ASSIGNMENT: Go through the entries one line at a time, and gather every line that has the word "computer".

DATA EXTRACTS:

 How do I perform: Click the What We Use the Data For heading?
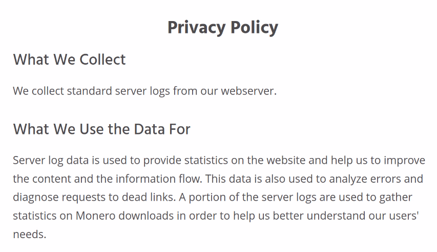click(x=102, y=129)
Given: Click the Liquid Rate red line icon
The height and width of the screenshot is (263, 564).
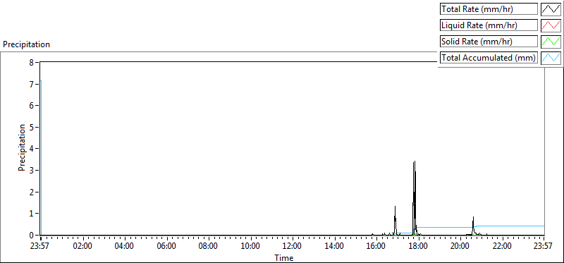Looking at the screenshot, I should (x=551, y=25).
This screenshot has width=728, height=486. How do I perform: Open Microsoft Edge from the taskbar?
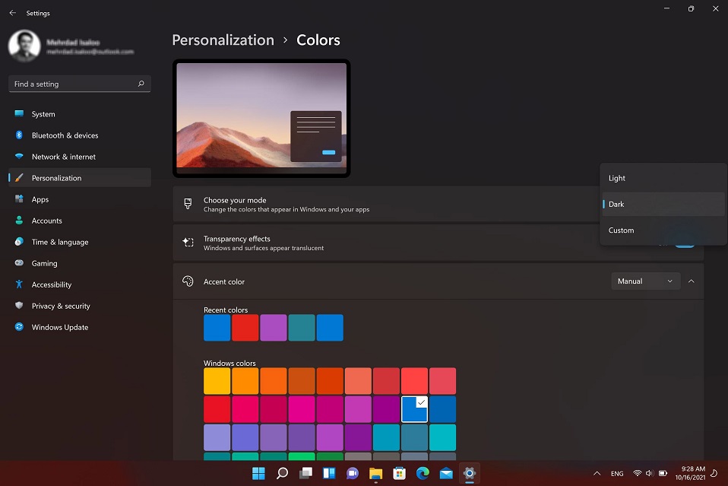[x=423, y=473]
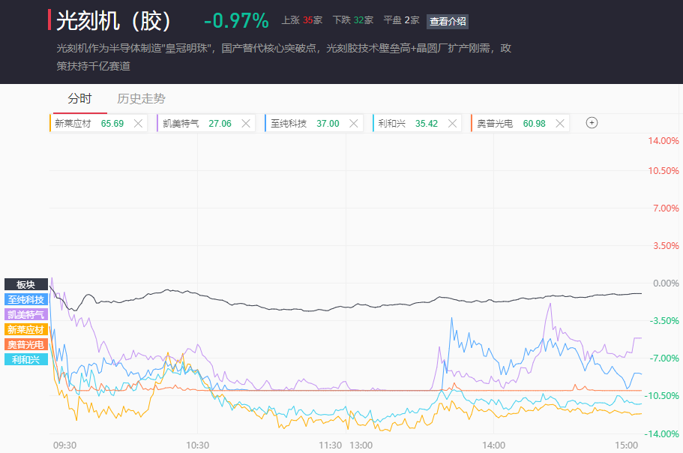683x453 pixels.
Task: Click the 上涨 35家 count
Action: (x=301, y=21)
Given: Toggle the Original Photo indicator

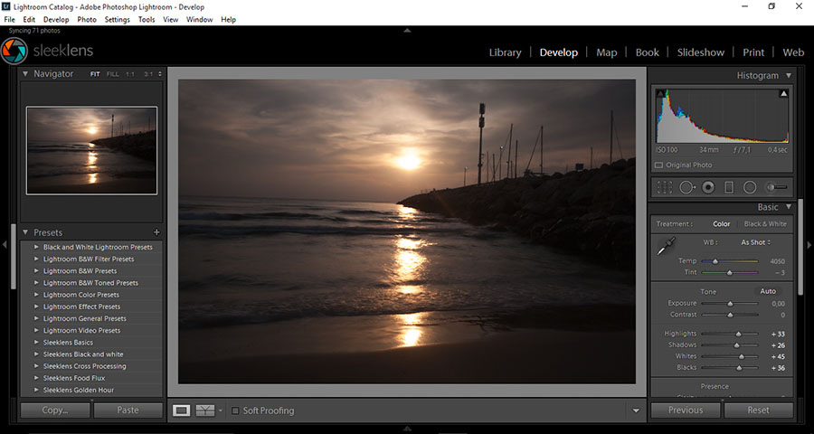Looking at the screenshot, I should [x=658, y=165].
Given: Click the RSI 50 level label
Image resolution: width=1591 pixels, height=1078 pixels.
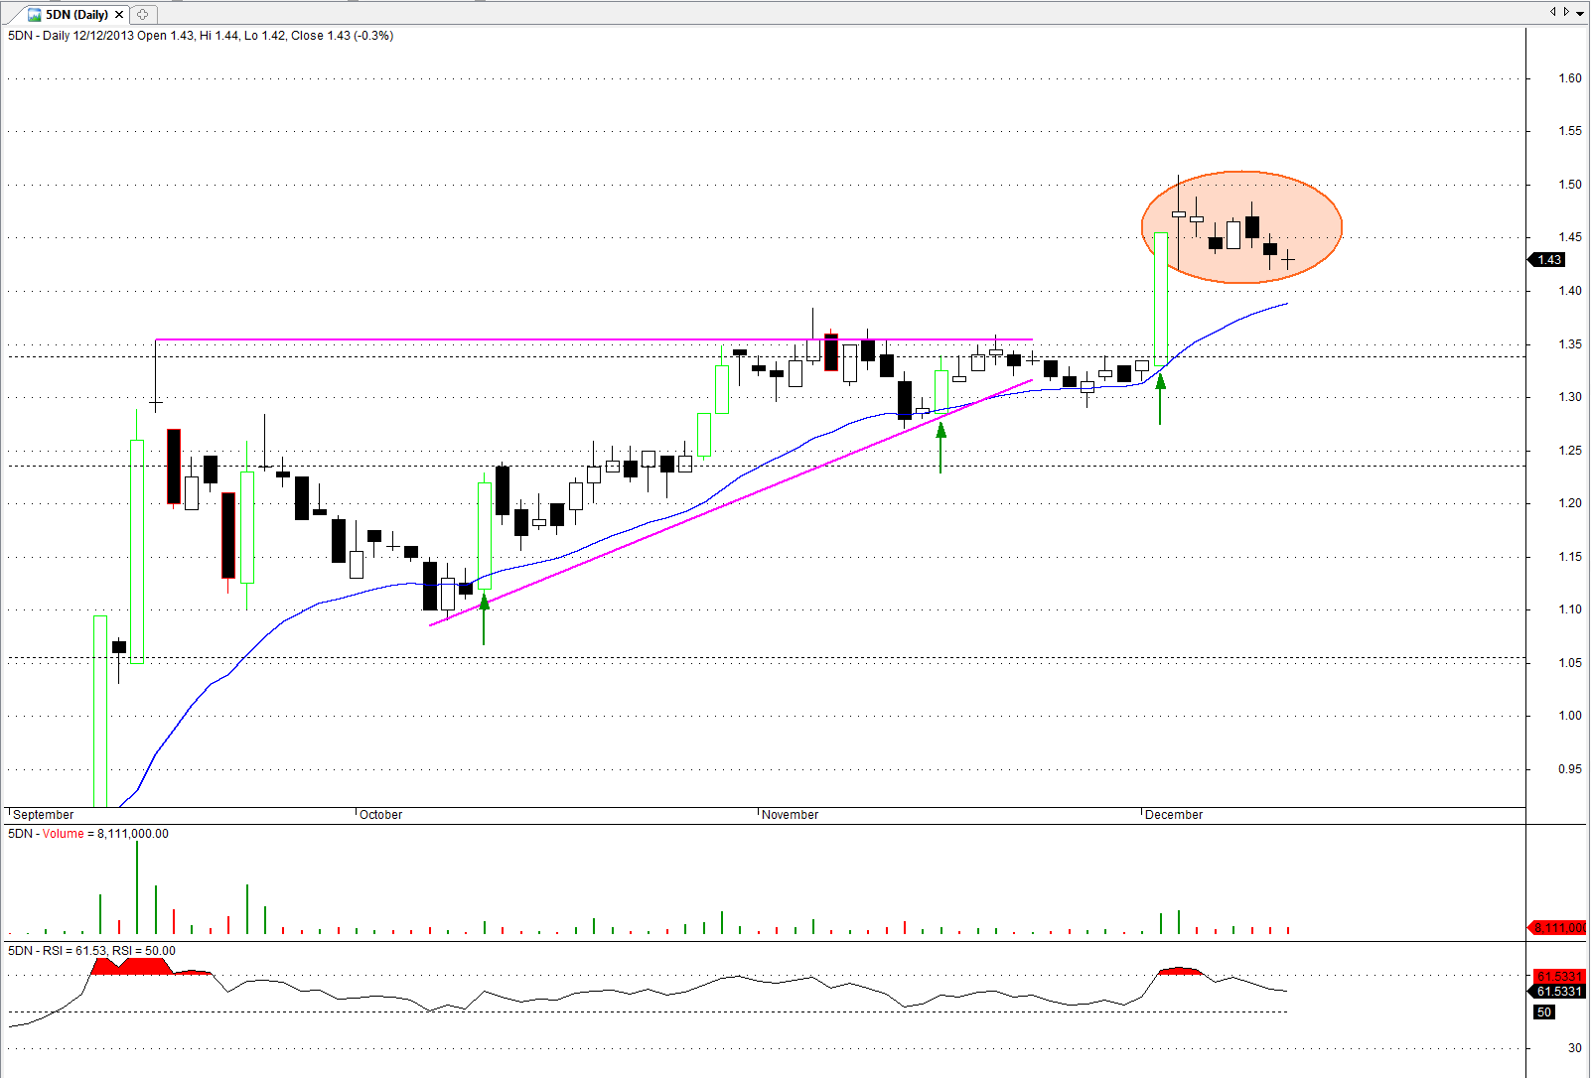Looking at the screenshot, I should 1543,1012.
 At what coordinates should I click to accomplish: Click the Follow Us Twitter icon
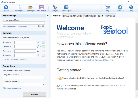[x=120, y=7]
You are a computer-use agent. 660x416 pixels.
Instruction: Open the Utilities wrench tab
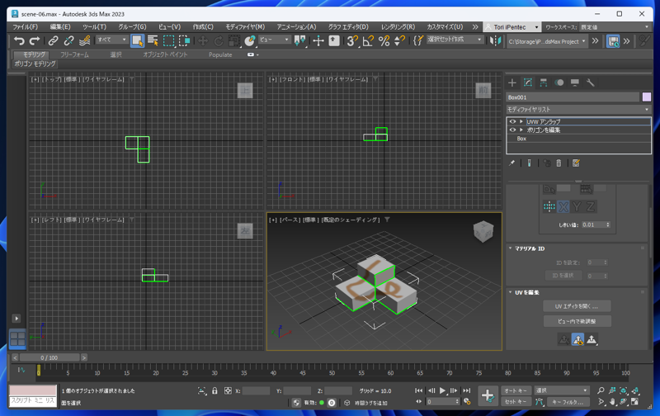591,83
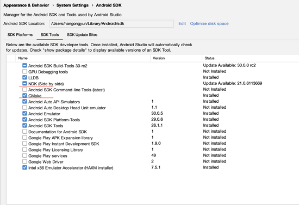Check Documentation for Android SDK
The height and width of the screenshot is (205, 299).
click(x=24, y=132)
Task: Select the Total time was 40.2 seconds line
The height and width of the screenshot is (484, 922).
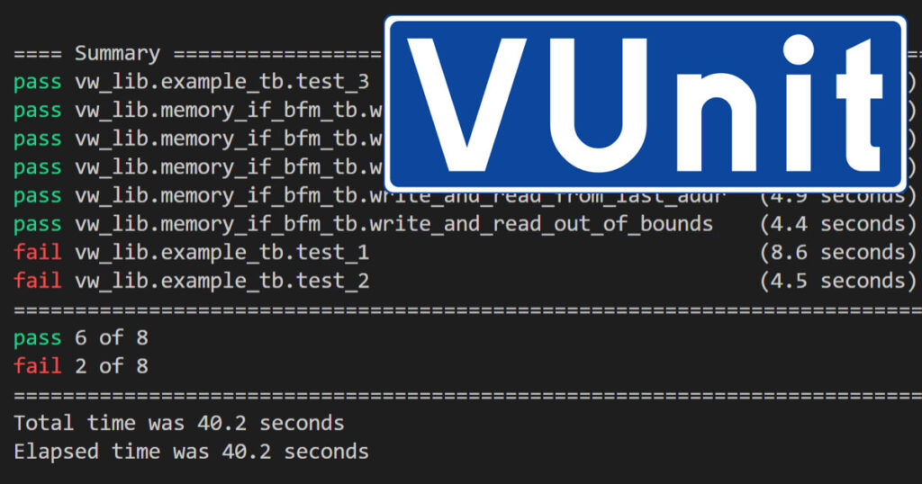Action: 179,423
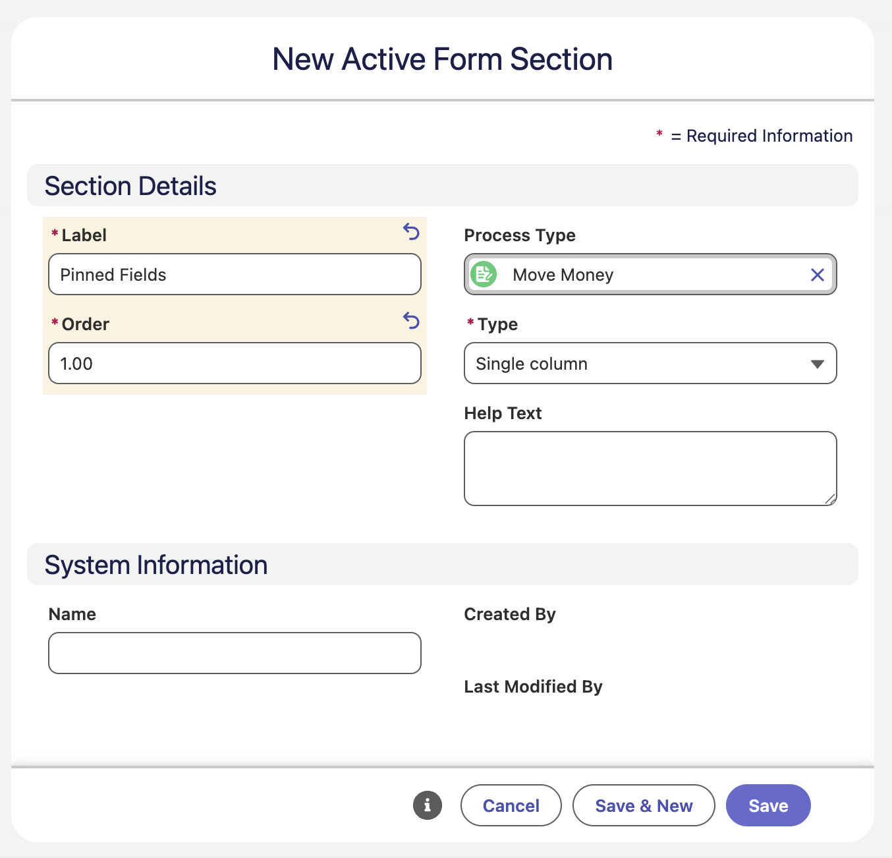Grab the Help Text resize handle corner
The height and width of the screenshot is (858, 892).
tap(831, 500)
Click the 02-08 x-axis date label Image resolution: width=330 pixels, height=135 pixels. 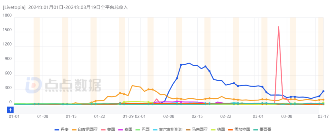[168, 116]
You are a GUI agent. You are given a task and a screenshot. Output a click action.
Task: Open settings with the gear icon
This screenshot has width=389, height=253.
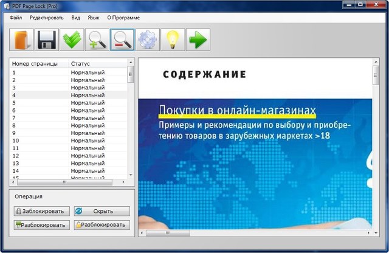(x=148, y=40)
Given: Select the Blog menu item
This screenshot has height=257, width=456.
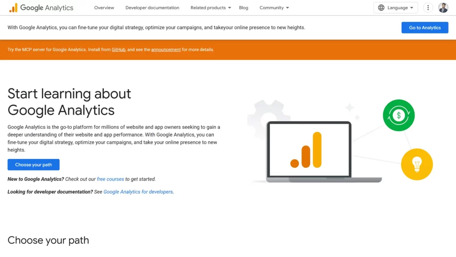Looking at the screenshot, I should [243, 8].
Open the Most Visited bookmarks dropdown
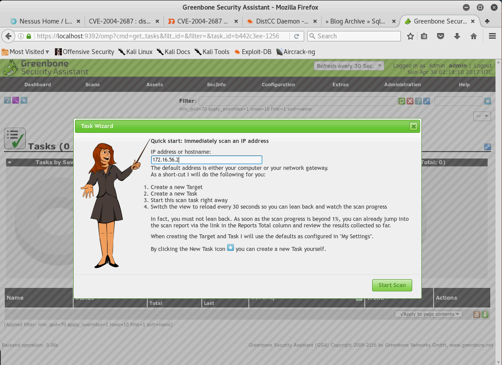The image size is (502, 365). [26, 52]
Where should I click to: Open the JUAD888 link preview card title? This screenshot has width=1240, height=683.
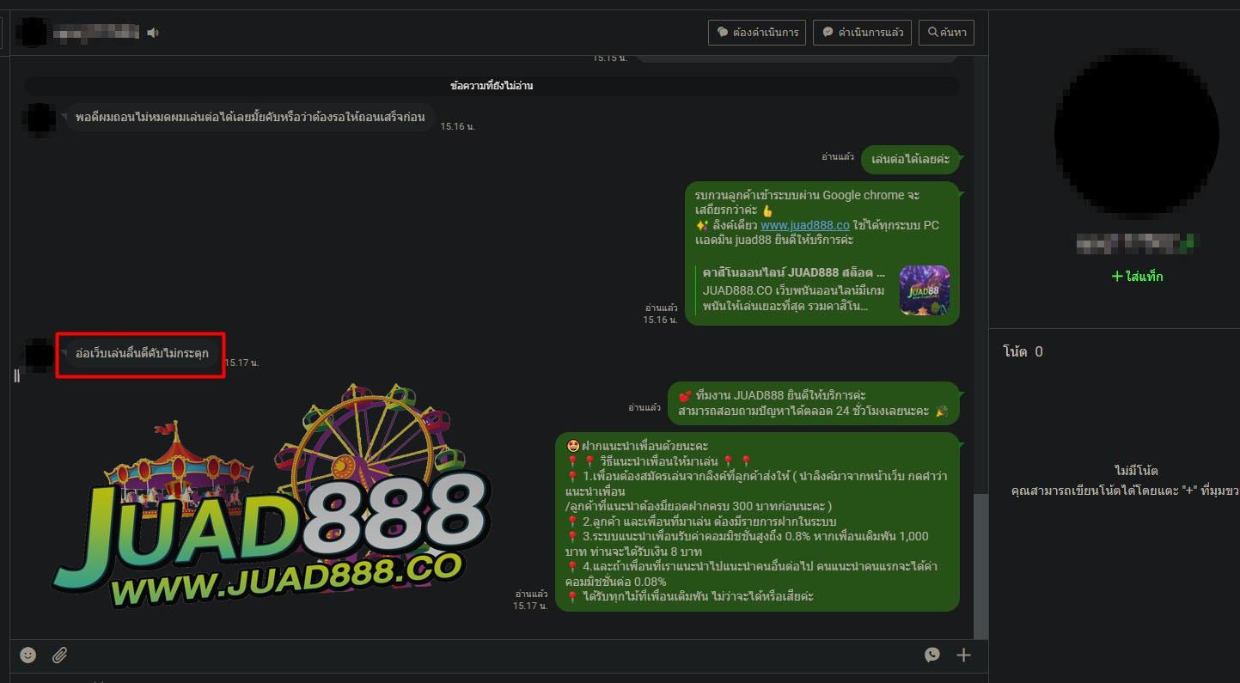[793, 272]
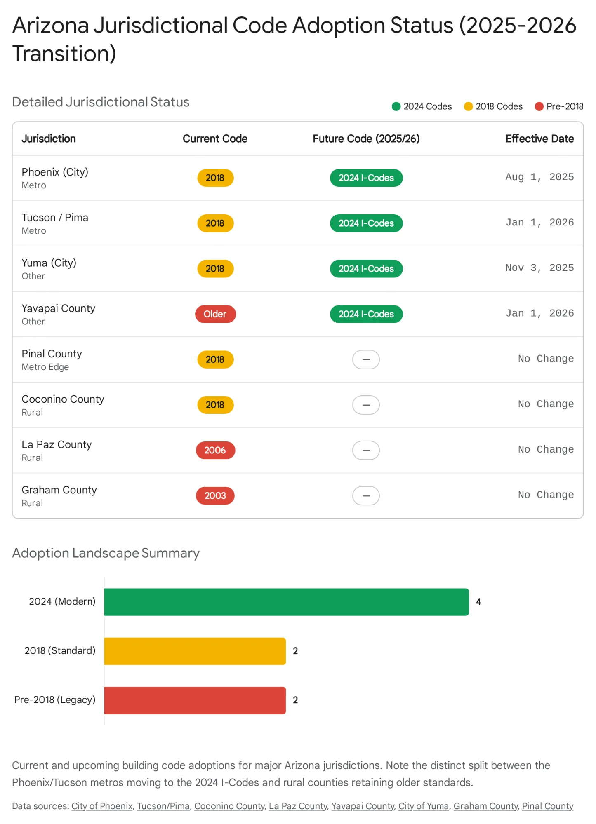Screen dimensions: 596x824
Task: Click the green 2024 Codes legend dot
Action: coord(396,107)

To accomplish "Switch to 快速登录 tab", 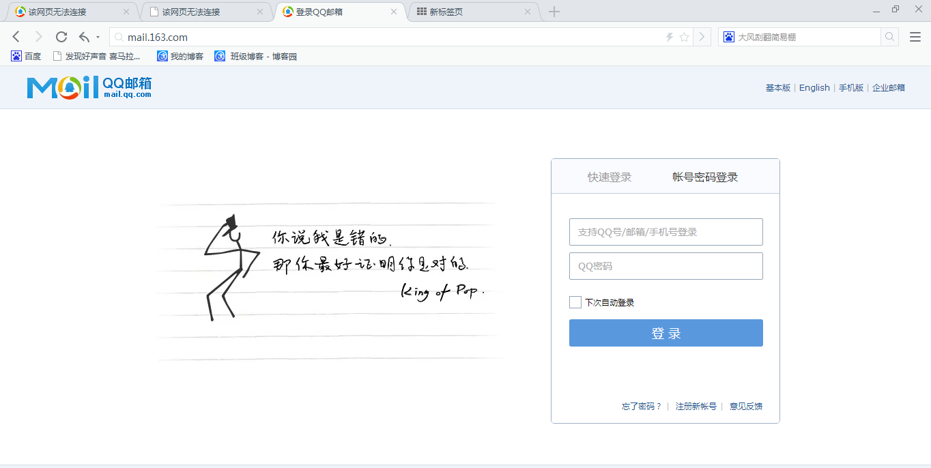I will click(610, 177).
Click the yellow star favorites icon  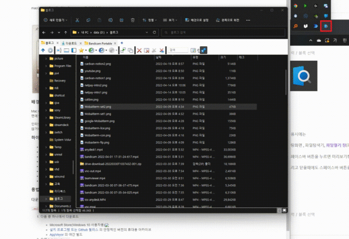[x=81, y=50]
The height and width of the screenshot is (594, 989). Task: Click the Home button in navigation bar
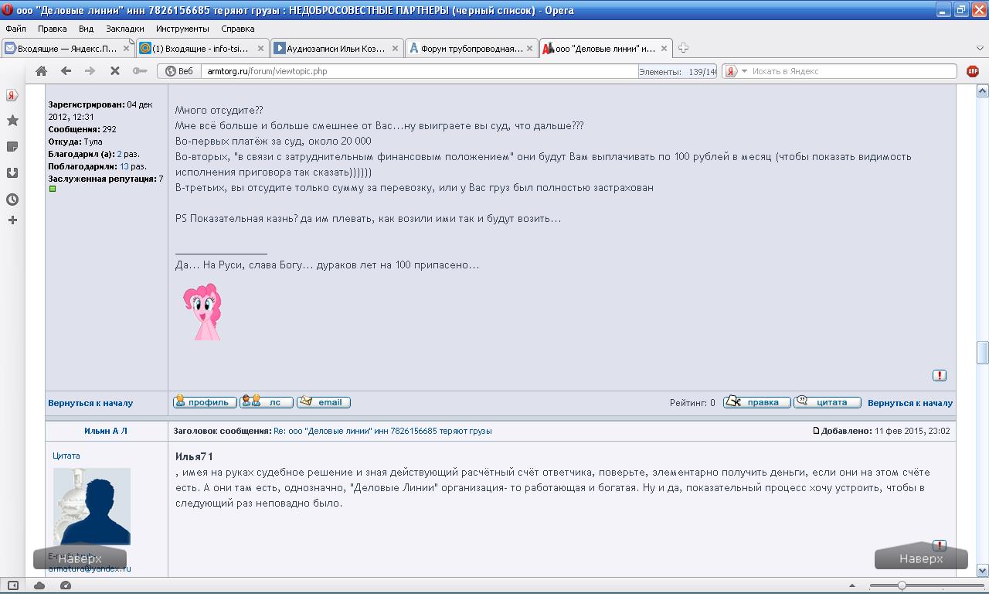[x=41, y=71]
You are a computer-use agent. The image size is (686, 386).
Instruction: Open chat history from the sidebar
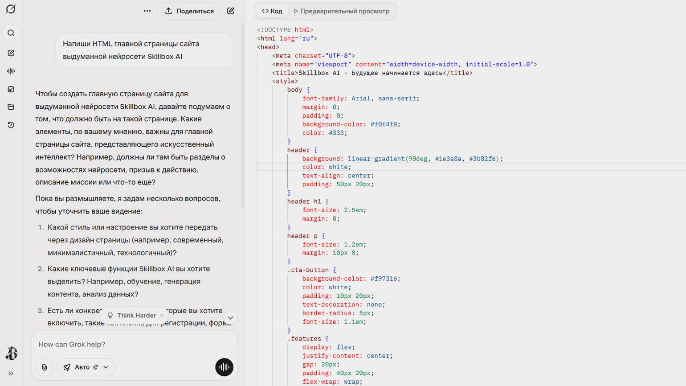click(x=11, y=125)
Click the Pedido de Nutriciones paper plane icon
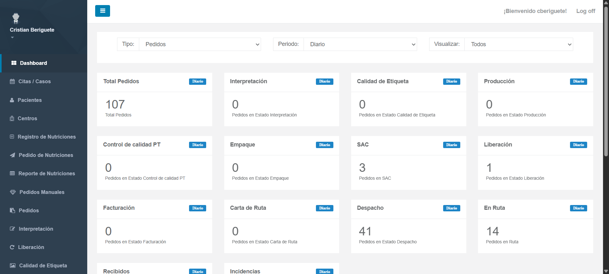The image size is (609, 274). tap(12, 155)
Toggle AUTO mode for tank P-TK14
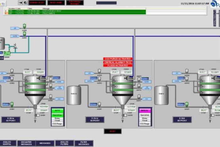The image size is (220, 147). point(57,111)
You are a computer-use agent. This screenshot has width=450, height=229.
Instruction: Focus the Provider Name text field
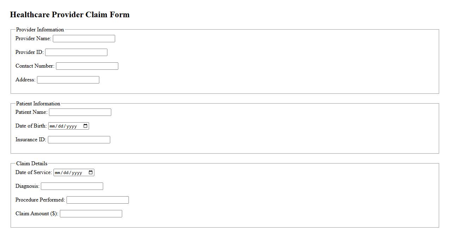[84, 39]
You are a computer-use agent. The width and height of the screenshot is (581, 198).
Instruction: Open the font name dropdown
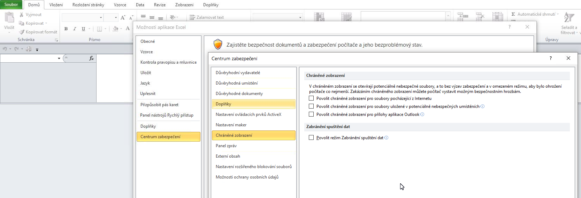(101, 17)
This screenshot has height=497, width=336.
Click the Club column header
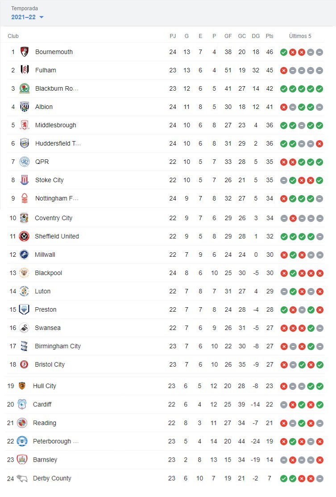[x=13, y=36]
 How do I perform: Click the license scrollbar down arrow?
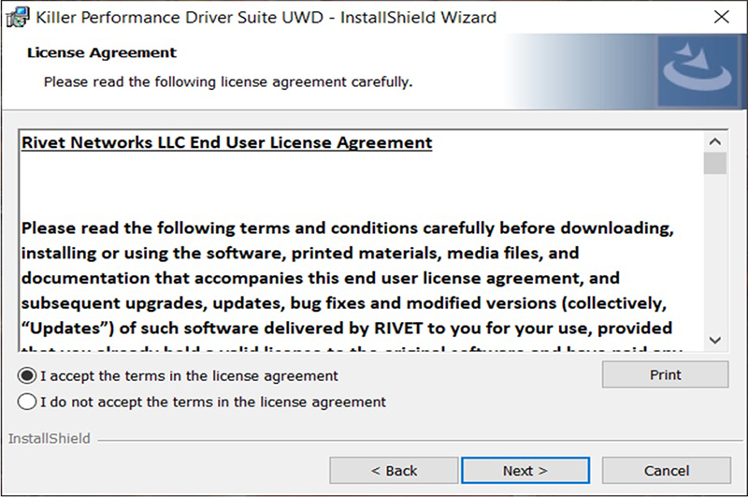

RESULT FOR THIS TASK:
You are a computer-use agent. 660x416 pixels.
You are a computer-use agent. The image size is (686, 386).
You are a computer-use agent. This screenshot has width=450, height=229.
You are a computer-use agent. The width and height of the screenshot is (581, 198).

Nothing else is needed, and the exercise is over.